**About this task**
Verbatim copy, images excluded: write out each record shown below.

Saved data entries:
Content starts

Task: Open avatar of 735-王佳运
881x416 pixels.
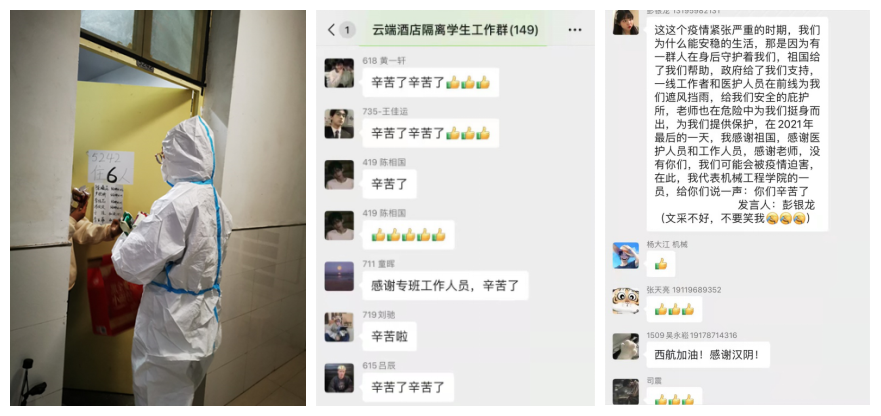Action: click(339, 124)
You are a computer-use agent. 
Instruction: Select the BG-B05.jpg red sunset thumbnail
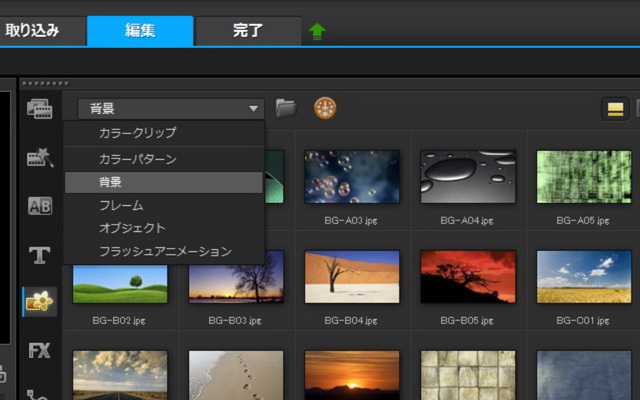(468, 277)
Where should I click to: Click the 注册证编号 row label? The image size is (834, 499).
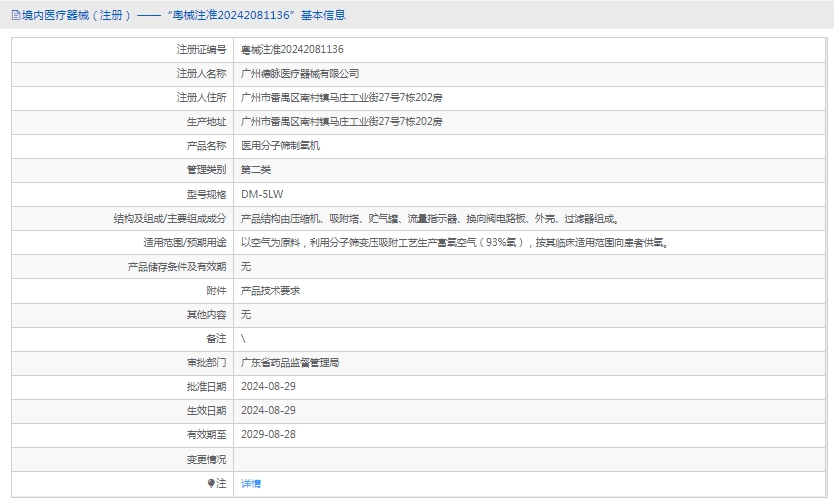coord(201,49)
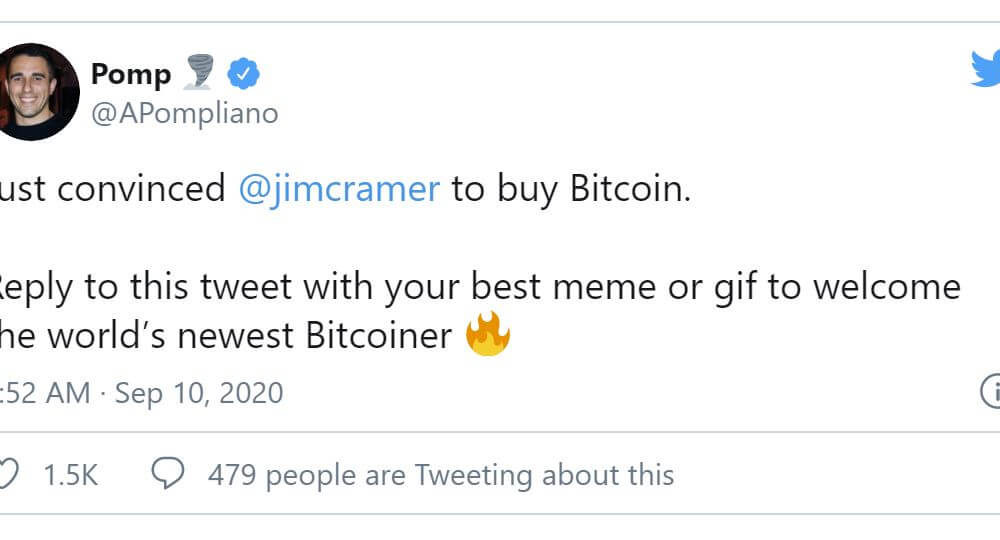
Task: Open the @jimcramer mention link
Action: 339,189
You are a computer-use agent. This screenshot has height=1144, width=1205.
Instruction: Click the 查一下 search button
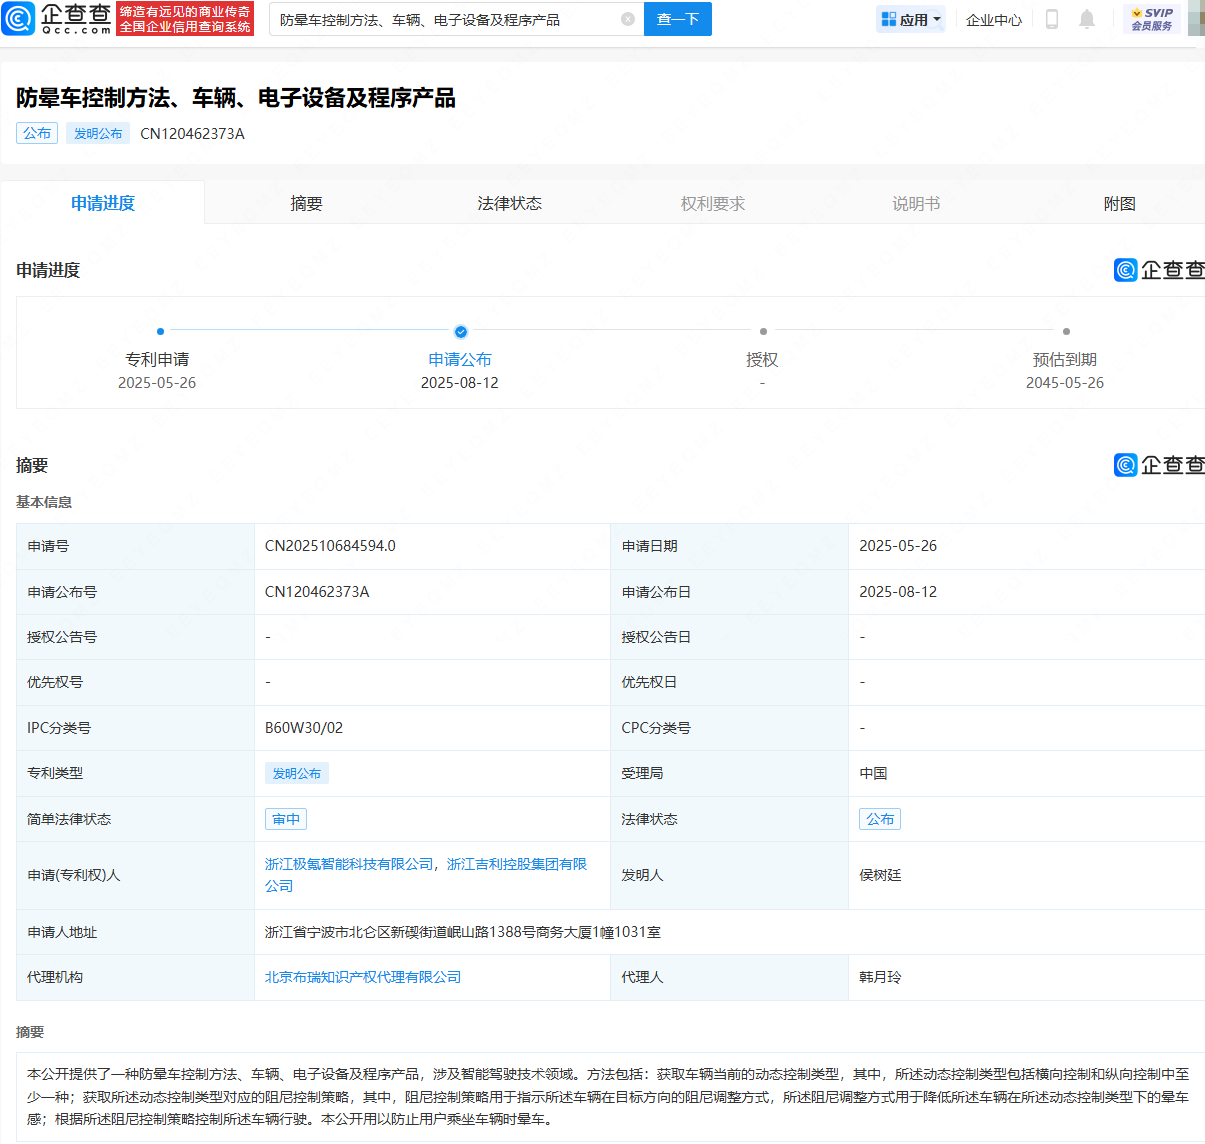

Content ends

**Result**
Task: Open avatar of 735-王佳运
881x416 pixels.
Action: click(339, 124)
You are a computer-use agent. 
Instruction: Select the BG-B05.jpg red sunset thumbnail
(468, 277)
Where should I click to: Click the 注册证编号 row label? The image size is (834, 499).
coord(201,49)
Task: Open the @jimcramer mention link
Action: 339,189
You are a computer-use agent. This screenshot has height=1144, width=1205.
Instruction: Click the 查一下 search button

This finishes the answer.